Some rows
------------------------------------------------
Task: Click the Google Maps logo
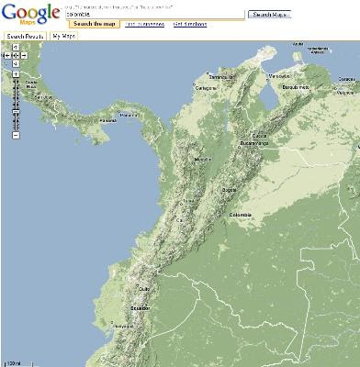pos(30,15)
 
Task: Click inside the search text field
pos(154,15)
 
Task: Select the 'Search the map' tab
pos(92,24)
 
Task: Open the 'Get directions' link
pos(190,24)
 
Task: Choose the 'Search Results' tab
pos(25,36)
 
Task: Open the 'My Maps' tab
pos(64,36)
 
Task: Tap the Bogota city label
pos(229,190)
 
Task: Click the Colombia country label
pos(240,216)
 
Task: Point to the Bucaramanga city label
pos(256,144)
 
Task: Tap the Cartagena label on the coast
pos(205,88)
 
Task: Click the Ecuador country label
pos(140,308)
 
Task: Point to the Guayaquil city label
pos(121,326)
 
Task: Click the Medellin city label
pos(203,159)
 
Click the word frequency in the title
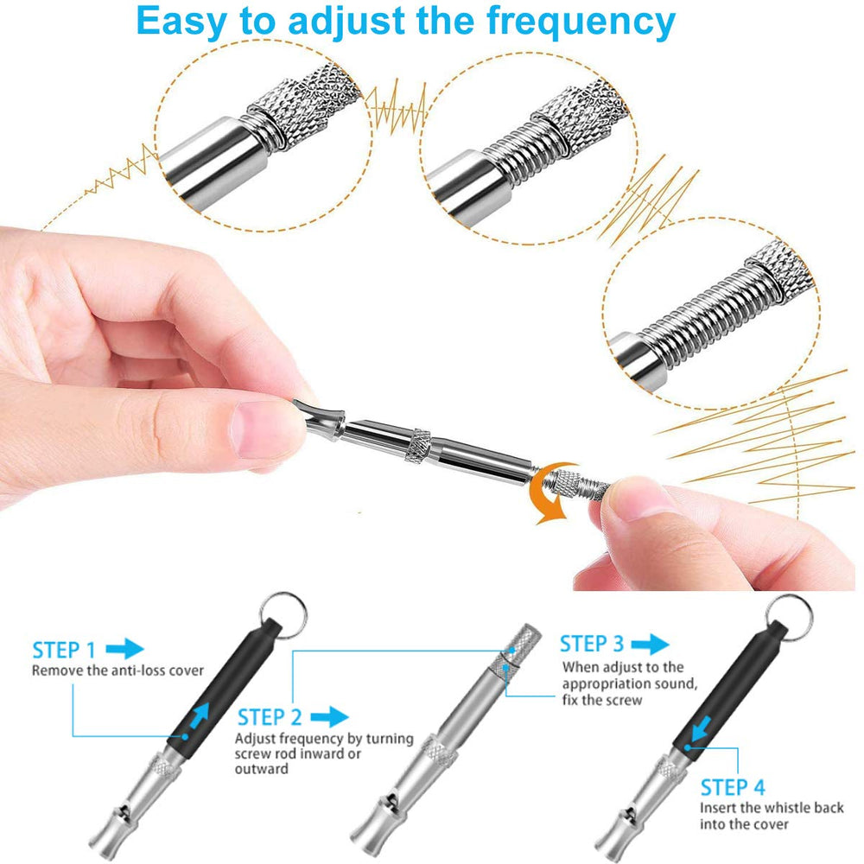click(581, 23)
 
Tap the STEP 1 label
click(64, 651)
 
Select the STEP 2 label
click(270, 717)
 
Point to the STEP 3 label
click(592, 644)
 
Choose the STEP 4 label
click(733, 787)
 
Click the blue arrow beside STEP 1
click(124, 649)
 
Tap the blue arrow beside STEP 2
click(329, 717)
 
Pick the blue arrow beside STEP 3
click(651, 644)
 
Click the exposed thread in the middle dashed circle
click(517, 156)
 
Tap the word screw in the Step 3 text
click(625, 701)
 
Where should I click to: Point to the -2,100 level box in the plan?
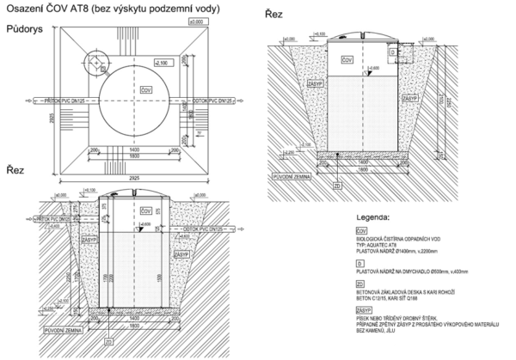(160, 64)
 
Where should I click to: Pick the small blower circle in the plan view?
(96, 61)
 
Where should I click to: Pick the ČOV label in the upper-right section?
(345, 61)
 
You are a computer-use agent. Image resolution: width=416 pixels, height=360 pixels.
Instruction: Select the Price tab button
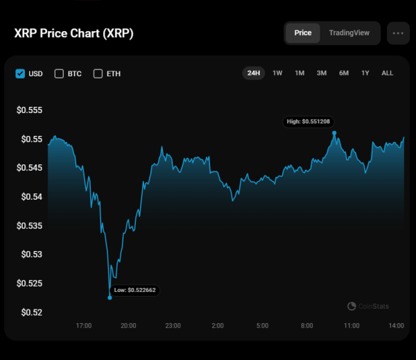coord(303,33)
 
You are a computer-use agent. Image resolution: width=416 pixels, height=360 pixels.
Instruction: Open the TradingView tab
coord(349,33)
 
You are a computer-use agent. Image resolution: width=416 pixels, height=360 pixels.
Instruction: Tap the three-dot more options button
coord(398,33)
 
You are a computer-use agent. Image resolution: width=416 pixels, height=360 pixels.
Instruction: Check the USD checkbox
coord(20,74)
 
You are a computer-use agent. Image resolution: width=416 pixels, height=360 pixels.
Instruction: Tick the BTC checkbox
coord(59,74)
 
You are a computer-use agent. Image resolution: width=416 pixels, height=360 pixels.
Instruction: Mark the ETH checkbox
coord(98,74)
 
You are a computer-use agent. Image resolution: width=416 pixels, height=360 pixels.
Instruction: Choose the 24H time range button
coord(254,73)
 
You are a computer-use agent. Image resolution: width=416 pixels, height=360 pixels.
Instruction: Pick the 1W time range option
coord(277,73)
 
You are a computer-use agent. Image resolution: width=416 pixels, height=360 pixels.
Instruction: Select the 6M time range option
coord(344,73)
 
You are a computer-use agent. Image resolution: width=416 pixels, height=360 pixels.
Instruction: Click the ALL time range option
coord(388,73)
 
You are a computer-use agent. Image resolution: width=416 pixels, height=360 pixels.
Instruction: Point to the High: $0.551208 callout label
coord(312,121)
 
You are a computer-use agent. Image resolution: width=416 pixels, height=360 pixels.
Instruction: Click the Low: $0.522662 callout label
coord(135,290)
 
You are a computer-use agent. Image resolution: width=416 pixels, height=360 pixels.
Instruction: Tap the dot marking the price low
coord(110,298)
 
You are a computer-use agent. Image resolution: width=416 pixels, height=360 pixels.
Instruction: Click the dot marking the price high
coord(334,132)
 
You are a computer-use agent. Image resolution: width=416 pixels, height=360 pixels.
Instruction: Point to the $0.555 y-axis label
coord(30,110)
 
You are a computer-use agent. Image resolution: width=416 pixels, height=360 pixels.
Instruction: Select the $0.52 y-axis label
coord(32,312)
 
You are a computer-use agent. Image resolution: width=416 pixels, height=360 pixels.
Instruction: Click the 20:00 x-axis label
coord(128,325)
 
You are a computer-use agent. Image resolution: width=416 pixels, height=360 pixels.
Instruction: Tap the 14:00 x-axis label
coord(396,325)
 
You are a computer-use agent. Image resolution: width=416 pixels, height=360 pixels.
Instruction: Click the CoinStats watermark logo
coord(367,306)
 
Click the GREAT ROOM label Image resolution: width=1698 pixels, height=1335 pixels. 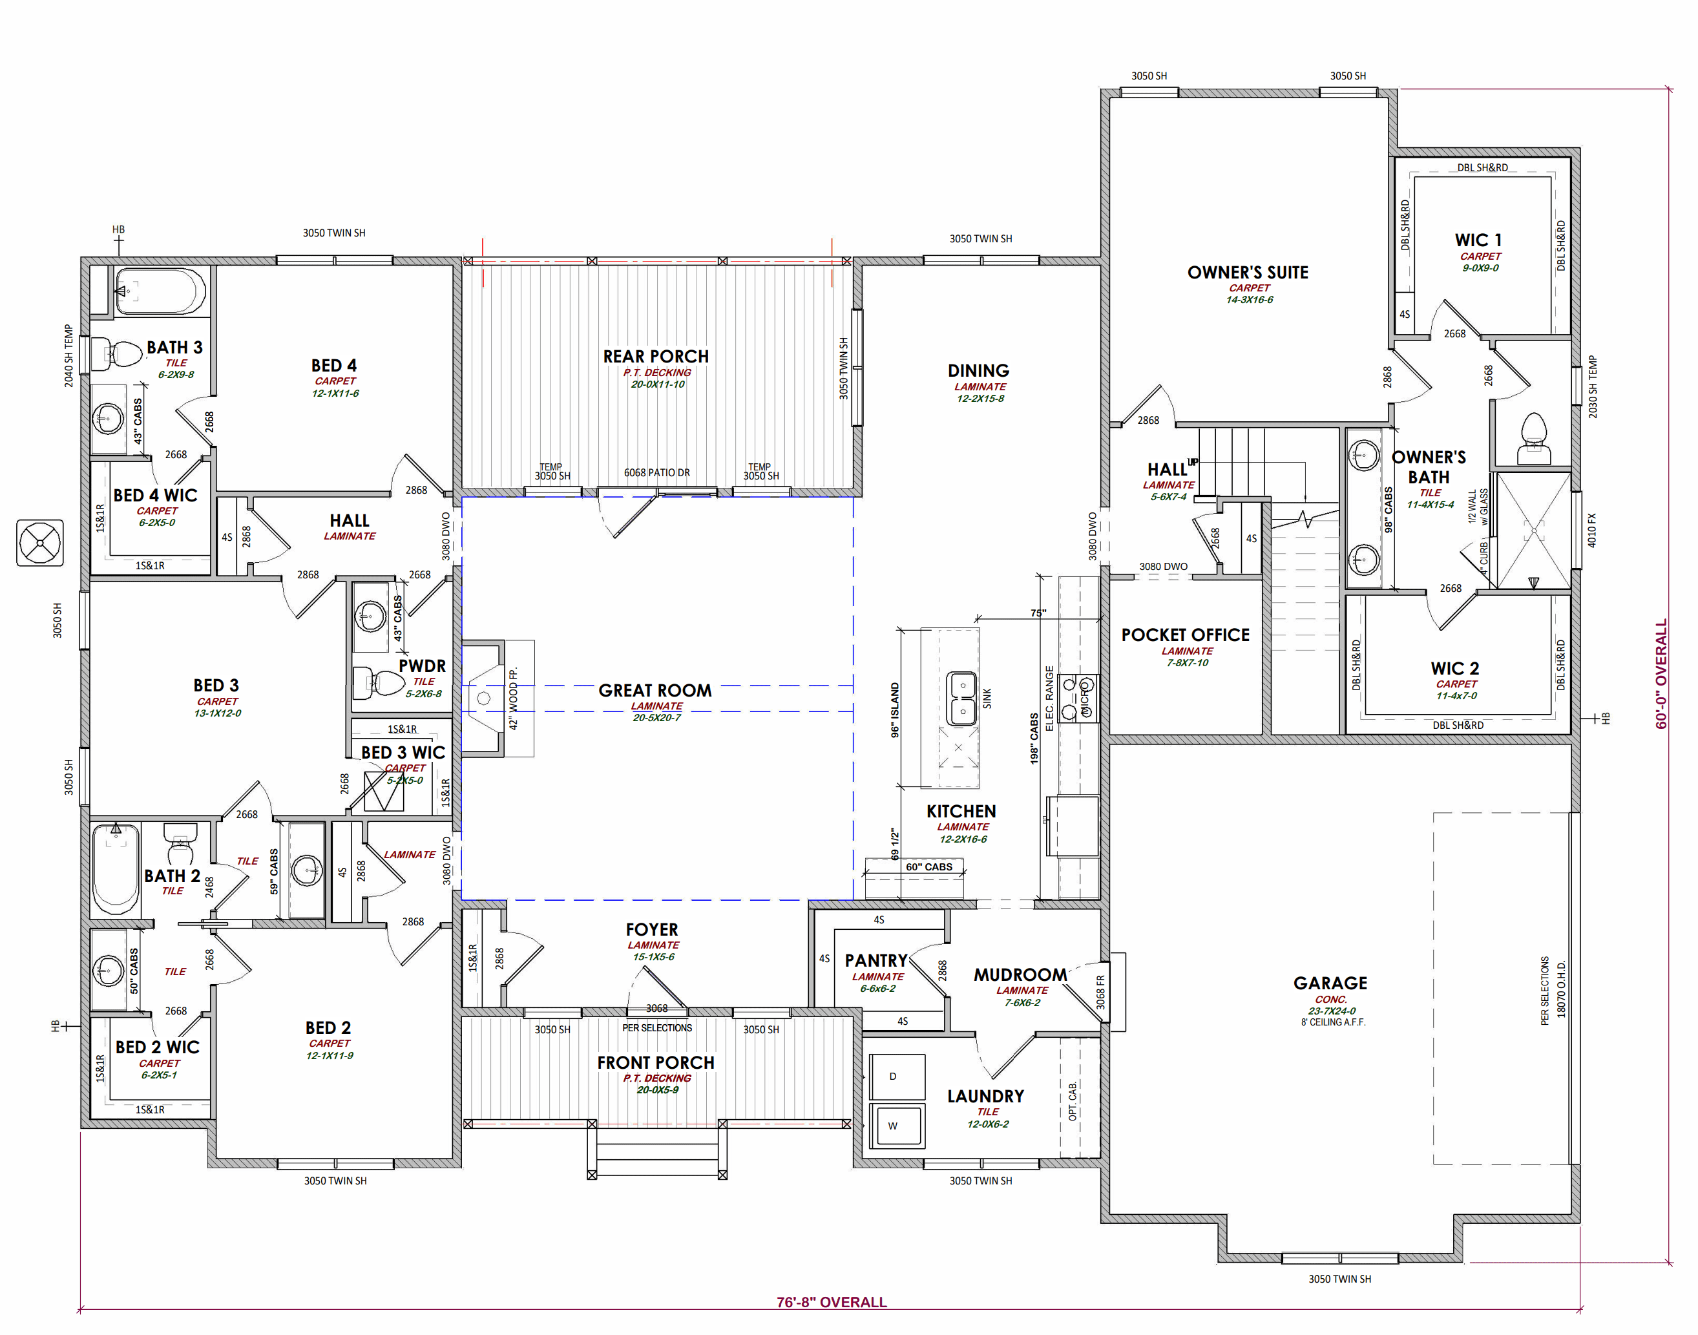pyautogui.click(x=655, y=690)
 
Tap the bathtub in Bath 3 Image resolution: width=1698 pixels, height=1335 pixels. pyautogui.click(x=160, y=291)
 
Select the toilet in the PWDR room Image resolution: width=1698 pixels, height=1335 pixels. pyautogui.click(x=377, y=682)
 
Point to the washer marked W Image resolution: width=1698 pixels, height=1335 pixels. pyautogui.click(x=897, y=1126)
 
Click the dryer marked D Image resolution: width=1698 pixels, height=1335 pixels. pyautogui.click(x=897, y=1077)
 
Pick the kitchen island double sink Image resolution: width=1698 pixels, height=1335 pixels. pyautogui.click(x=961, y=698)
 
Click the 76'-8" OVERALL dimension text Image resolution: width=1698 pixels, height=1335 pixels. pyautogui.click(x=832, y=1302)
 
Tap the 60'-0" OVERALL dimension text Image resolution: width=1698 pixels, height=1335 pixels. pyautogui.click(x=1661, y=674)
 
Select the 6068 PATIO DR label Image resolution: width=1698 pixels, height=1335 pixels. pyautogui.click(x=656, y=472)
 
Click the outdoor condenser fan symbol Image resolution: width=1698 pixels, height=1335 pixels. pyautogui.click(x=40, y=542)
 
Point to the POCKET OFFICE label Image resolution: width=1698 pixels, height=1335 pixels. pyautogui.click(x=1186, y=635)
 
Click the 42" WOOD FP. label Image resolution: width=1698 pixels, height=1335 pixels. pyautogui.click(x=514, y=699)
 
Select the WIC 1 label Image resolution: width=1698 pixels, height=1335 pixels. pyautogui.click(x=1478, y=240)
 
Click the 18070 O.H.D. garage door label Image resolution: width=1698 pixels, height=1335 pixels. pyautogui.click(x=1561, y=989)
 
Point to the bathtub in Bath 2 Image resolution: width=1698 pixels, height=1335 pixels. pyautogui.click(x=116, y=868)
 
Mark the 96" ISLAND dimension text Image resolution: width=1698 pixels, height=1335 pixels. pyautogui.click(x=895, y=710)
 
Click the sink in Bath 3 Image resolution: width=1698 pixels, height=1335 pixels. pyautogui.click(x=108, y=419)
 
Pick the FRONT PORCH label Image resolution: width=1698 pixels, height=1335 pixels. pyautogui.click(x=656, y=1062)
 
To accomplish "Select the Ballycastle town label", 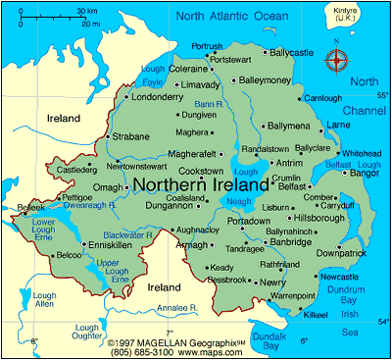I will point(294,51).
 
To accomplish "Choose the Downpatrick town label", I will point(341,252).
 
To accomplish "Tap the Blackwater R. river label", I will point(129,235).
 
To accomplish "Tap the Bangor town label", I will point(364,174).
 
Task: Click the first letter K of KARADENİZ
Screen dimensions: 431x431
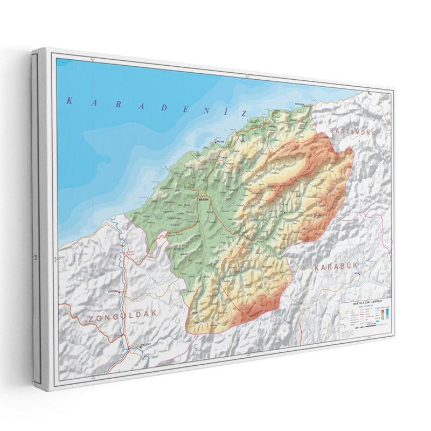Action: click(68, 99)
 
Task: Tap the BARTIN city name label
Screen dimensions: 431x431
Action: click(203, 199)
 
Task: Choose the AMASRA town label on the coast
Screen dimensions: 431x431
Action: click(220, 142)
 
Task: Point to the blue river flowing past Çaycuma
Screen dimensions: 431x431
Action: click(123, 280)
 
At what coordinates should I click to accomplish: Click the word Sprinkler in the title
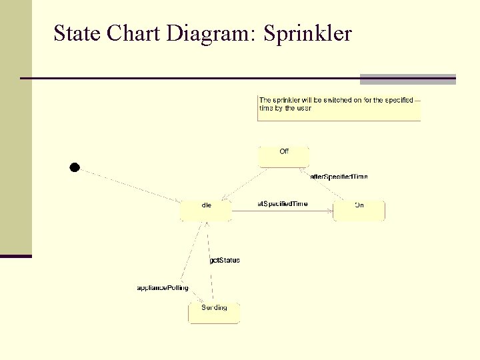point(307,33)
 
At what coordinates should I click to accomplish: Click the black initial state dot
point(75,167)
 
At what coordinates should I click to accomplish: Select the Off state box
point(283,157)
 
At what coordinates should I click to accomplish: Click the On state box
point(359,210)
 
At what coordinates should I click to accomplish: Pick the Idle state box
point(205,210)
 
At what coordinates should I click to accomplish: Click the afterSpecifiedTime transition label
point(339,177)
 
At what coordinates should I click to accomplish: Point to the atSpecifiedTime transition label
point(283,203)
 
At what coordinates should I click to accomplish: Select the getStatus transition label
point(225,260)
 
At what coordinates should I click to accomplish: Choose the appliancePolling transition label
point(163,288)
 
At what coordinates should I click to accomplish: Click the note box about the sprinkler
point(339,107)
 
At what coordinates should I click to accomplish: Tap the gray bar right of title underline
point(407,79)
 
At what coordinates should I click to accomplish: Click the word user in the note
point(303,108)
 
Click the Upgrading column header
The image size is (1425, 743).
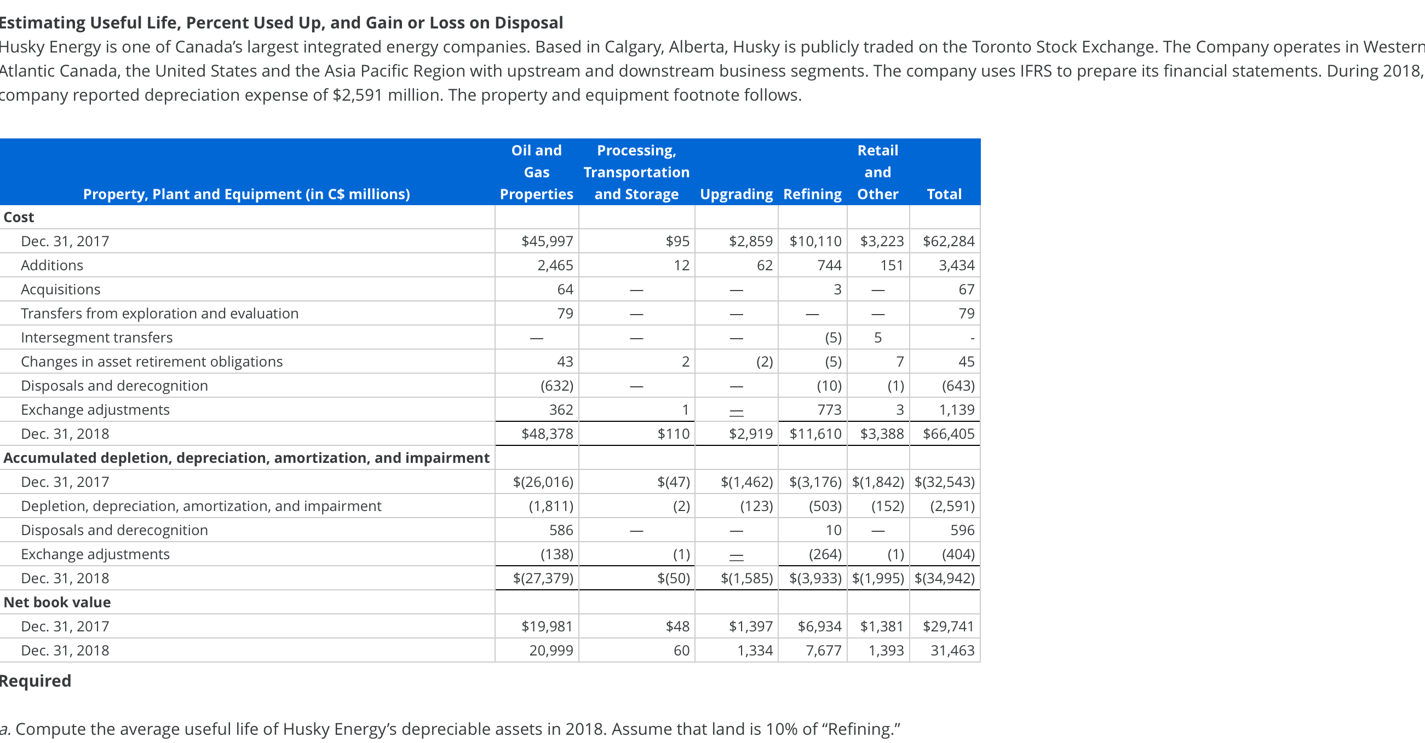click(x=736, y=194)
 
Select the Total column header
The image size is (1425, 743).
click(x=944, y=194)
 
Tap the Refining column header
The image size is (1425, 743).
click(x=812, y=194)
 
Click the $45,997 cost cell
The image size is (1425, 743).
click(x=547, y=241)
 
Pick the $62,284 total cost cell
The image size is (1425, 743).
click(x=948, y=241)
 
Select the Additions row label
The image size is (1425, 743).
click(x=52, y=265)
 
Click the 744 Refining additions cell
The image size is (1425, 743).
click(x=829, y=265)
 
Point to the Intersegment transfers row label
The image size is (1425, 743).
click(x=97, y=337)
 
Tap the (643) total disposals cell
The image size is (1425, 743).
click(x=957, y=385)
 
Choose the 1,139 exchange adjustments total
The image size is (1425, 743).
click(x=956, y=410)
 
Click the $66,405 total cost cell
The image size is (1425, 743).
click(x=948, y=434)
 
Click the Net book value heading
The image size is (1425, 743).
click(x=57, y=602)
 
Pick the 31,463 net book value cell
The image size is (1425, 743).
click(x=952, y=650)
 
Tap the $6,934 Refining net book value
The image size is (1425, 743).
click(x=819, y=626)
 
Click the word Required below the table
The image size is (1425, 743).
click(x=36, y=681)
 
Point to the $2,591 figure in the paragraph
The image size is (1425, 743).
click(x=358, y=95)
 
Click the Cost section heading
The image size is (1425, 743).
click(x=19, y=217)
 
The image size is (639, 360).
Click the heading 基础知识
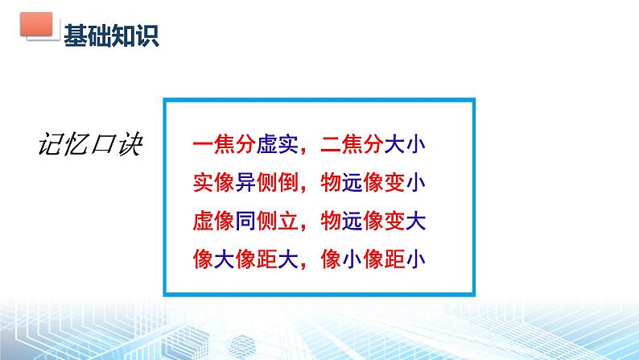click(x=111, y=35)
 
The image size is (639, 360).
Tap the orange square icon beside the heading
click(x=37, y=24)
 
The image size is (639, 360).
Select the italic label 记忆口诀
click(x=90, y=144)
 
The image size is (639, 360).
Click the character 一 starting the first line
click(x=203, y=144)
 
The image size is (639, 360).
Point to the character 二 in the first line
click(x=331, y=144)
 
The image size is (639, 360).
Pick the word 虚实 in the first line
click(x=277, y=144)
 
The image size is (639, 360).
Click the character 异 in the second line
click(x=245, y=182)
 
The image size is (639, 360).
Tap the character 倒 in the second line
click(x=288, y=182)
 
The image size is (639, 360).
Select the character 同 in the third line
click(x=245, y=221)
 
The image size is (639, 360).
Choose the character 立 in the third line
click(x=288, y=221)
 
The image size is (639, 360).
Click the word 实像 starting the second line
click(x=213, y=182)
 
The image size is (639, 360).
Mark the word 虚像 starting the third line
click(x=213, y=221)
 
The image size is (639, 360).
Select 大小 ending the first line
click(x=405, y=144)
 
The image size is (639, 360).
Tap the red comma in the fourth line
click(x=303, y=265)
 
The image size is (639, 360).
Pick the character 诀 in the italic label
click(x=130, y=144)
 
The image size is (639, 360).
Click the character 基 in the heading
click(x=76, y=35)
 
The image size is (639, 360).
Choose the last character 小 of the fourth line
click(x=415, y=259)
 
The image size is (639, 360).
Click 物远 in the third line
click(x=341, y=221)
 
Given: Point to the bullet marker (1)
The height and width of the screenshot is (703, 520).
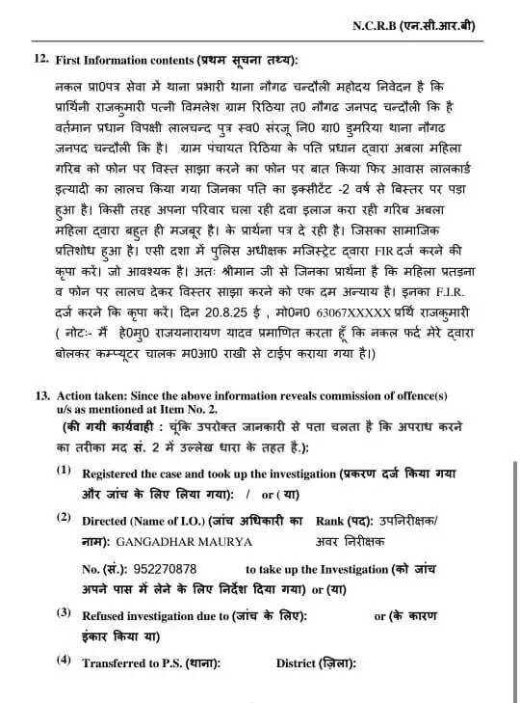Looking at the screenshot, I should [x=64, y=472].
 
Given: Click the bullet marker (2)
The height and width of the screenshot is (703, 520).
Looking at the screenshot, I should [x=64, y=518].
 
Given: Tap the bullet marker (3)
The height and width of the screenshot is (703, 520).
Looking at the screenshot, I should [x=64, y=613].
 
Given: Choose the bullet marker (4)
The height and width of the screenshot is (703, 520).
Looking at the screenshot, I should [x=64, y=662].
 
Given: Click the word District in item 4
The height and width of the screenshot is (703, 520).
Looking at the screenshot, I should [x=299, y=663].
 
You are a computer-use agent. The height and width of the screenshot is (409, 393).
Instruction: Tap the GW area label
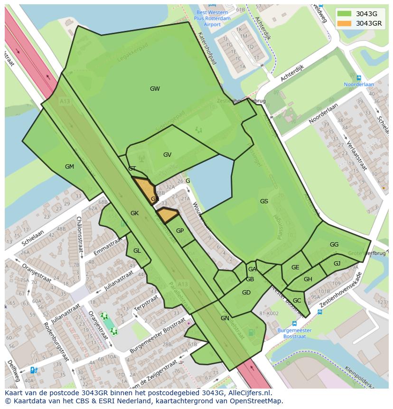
------------------------------------------------
● **Short exercise**
Retype the part of the rows that opens with the line containing "Task: Click the Medellin city label" and closes with the line containing "coord(98,74)", both lines included, with every line kept as it stands. Leave the pictures out of your answer.

● **Solution to this task**
Task: Click the Medellin city label
pos(203,159)
 
Click the word frequency in the title
click(581, 23)
 
Tap the STEP 1 label
click(64, 651)
 
Select the STEP 2 label
click(270, 717)
 
Point to the STEP 3 label
click(592, 644)
 
Choose the STEP 4 label
click(733, 787)
 
Click the blue arrow beside STEP 1
click(124, 649)
 
Tap the blue arrow beside STEP 2
click(329, 717)
 
Pick the blue arrow beside STEP 3
click(651, 644)
 
Click the exposed thread in the middle dashed circle
click(517, 156)
 
Tap the word screw in the Step 3 text
click(625, 701)
 
Where should I click to: Point to the -2,100 level box in the plan?
(160, 64)
 
Where should I click to: Pick the small blower circle in the plan view?
(96, 61)
 
Where should I click to: Pick the ČOV label in the upper-right section?
(345, 61)
 
You are a computer-use agent. Image resolution: width=416 pixels, height=360 pixels.
Instruction: Select the Price tab button
coord(303,33)
 
You are a computer-use agent. Image resolution: width=416 pixels, height=360 pixels.
Instruction: Open the TradingView tab
coord(349,33)
 
You are a computer-use agent. Image resolution: width=416 pixels, height=360 pixels.
Instruction: Tap the three-dot more options button
coord(398,33)
 
You are a computer-use agent. Image resolution: width=416 pixels, height=360 pixels.
Instruction: Check the USD checkbox
coord(20,74)
 
You are a computer-use agent. Image resolution: width=416 pixels, height=360 pixels.
Instruction: Tick the BTC checkbox
coord(59,74)
 
You are a computer-use agent. Image resolution: width=416 pixels, height=360 pixels.
Instruction: Mark the ETH checkbox
coord(98,74)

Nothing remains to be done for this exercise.